Dans le cadre d’un bail commercial, le bailleur peut refuser le renouvellement du bail et donner congé au locataire dans des cas précis définis par la loi.

Voici ces cas :

  • En cas de construction, reconstruction ou de surélévation de l’immeuble où est situé le local commercial ;
  • En cas de réaffectation du local en local d’habitation accessoire ;
  • En cas d’exécution de travaux prescrits ou autorisés dans le cadre d’une restauration immobilière ;
  • En cas de démolition de l’immeuble au profit d’un projet de renouvellement urbain ;
  • En cas d’insalubrité de l’immeuble ;
  • En cas de motif grave et légitime à l’encontre du preneur.

 

Ainsi, dans l’une de ces situations, le bailleur est autorisé à récupérer son bien avant le terme du bail et de résilier le contrat peu importes les clauses figurant dans le contrat.

Aussi, lors de l’échéance contractuelle, le bailleur peut refuser librement le renouvellement du bail dès qu’une des conditions ouvrant au droit de renouvellement fait défaut. Le défaut d’immatriculation au RCS du preneur en est un bon exemple.

 

a. Les délais et la forme du congé

Tout comme le preneur, dans le cadre d’un bail commercial, le propriétaire doit respecter un délai de préavis de 6 mois avant l’expiration d’une période triennale ou du terme du contrat.

Concernant les congés tardifs, contrairement au preneur, le bailleur peut donner congé tardivement. En effet, bien que le congé ne prenne pas fin à l’échéance indiquée par le bailleur il prendra effet uniquement lors de la prochaine échéance triennale. Ainsi, quelle que soit la date à laquelle le bailleur envoie son congé, ce dernier prendra effet lors de l’expiration de la période triennale la plus proche.
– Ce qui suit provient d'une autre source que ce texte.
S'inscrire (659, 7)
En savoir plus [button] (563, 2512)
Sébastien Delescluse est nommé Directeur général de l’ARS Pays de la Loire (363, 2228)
S’agissant de la forme, depuis l’entrée en vigueur de la Loi Macron, le congé donné par le bailleur doit impérativement être délivré sous acte d’huissier et préciser les motifs pour lesquels il est donné. De plus, le congé doit indiquer clairement au locataire que s’il souhaite contester le congé ou demander le paiement d’une indemnité d’éviction, ce dernier doit saisir le tribunal dans les 2 ans à compter de la date à laquelle le congé lui a été donné.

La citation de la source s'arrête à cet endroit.